= Botoșani Ghetto =

Ghetto in Botoșani, Romania (1940-44)

The Botoșani Ghetto (גטו בוטושאן; Ghetoul Botoșani) operated from September 1940 until April 1944 as an open ghetto in the city of Botoșani, which is located in the northern part of the Western Moldavia region in Romania.

== Botoșani before the Holocaust ==
Botoșani is the capital city of Botoșani County and by the mid-19th century hosted the second largest and most important Jewish community in Moldavia. Over the years, the number of Jews in Botoșani who were engaged in crafts grew, which aroused the opposition of the local Christian population, who demanded from the authorities to prohibit Jews from this trade. However, by 1899, more than 75% of the city's merchants, and about 68% of its craftsmen, were Jews. The city of Botoșani was a mother city in the history of Judaism in Romania. Before World War II, there were two synagogues in Botoșani that served the Jewish community in the city, today only one active synagogue remains.

== The Holocaust Period (1939–1945) ==

=== The Iron Guard Regime and the Deportation of Jews to Transnistria ===
During the Iron Guard regime (September 1940 - January 1941), the 10,900 Jews living in Botoșani were victims of economic oppression and various other restrictions. Many were abducted by the Iron Guard, beaten, and tortured. Jewish men in Botoșani, aged 15 to 70, were conscripted into forced labor even before the forced labor law was enacted in the country in December 1940. 8,000 Jews worked as forced laborers, half of them outside the city in labor camps such as Vădeni, Tiraspol, and Brăila. In addition to forced labor, the Romanian authorities deported 42 Jews suspected of being communists to Transnistria (a region with many concentration camps). Most of them were killed shortly thereafter by the SS and the Romanian Gendarmerie. The total number of Jews from Botoșani deported to Transnistria eventually reached 148, some of whom were accused of inciting against the government or illegal immigration.

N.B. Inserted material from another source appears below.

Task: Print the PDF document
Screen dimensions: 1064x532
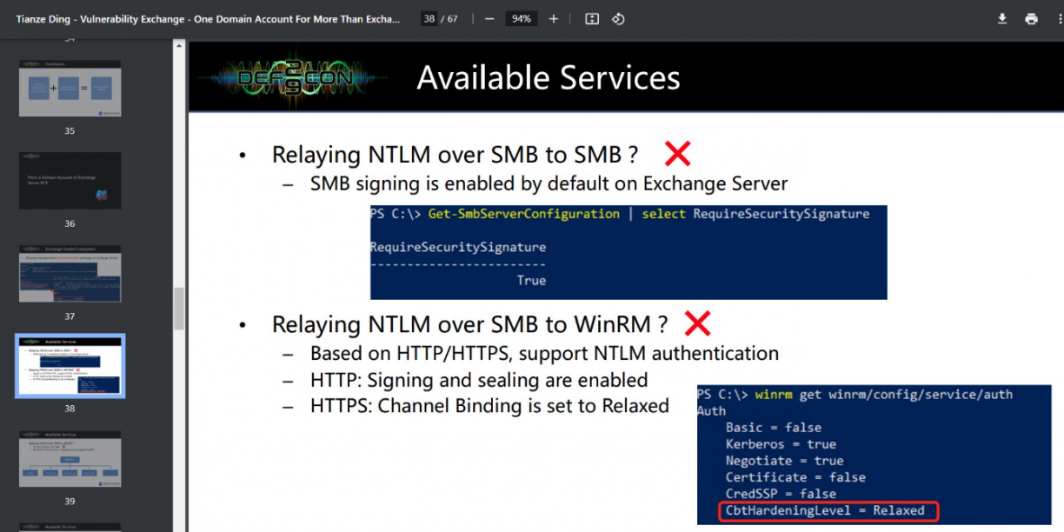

=== Actions of the Romanian Ministry of the Interior ===
After the legionnaires (Iron Guard, in 1941) were dismissed, control of the city passed to the Romanian Ministry of the Interior and the Romanian police (the Romanian Gendarmerie). On 26 June 1941, following an order from the Ministry of the Interior, 20 Jews, mainly rabbis and slaughterers, were imprisoned as hostages, and it was announced that for every Russian bombing, two of them would be killed. In July 1941, there were between 50 and 60 hostages. They were imprisoned in two rooms in the Jewish school and eventually transferred to the Great Synagogue. The district prefect announced that he would execute 500 Jews from Botoșani by firing squad if a spy was found among them. The hostages were held in buildings of the Jewish community, such as schools and synagogues, under harsh sanitary conditions, sleeping on the bare floor without blankets during the harsh Romanian winter. No food was provided to the hostages, and the possibility of receiving food packages, clothing, and medicine from their families depended on bribing the guards. A barbed wire fence was placed around the buildings, and local police guarded the entrance. On 3 July 1941, the Ministry of the Interior canceled the order regarding the wearing of the Jewish badge, yet on August 14 of that year, the military command in Botoșani ordered: "Jews of all kinds and ages shall wear on the left side of the chest a six-pointed star made of yellow fabric, with a diameter of 7 cm, on a black background."

=== Actions of the Jewish Community in Botoșani ===
During this period, the Jewish community in Botoșani worked to assist those in need. After the Germans occupied Poland, the community took care of the many refugees who began arriving in the city. After Germany attacked the Soviet Union (June 1941), 11,000 Jews from villages and towns in the area were evacuated to Botoșani. They too were helped by the local community. As a result of the influx of refugees and the expulsion of Jewish students from public schools, the number of students attending elementary schools run by the community increased from 452 in 1940 to 1,050 in 1943. Two high schools were established, attended by 350 students.

=== Liberation of the Ghetto by the Red Army ===

As the Soviet army approached the city in March 1944, the situation in Botoșani turned into anarchy, with gangs, mobs and deserters from the German and Romanian armies starting to rob the town. As government officials left the town, the Jewish community took over the city's municipal roles, established a civilian guard, and ensured the continued operation of the government hospital and the old age home in the city. The Jewish community's delegation surrendered the city to the Soviet forces after they entered Botoșani on 4 April 1944. Jews were appointed to public positions in the absence of Romanian personalities, but the Soviet commander warned them not to turn the city into a "Jewish republic".

== After World War II ==
After the war, people who were evacuated from the surrounding villages and those who returned from Transnistria settled in the city. As a result of this migration, the Jewish population of Botoșani rose to 19,550 in 1947. However, during the following years, many of Botoșani's Jews emigrated, mainly to Israel. By 1969, 500 families and four synagogues remained, the local shochet (kosher butcher) also served as the community rabbi. In 2004, 125 Jews lived in Botoșani.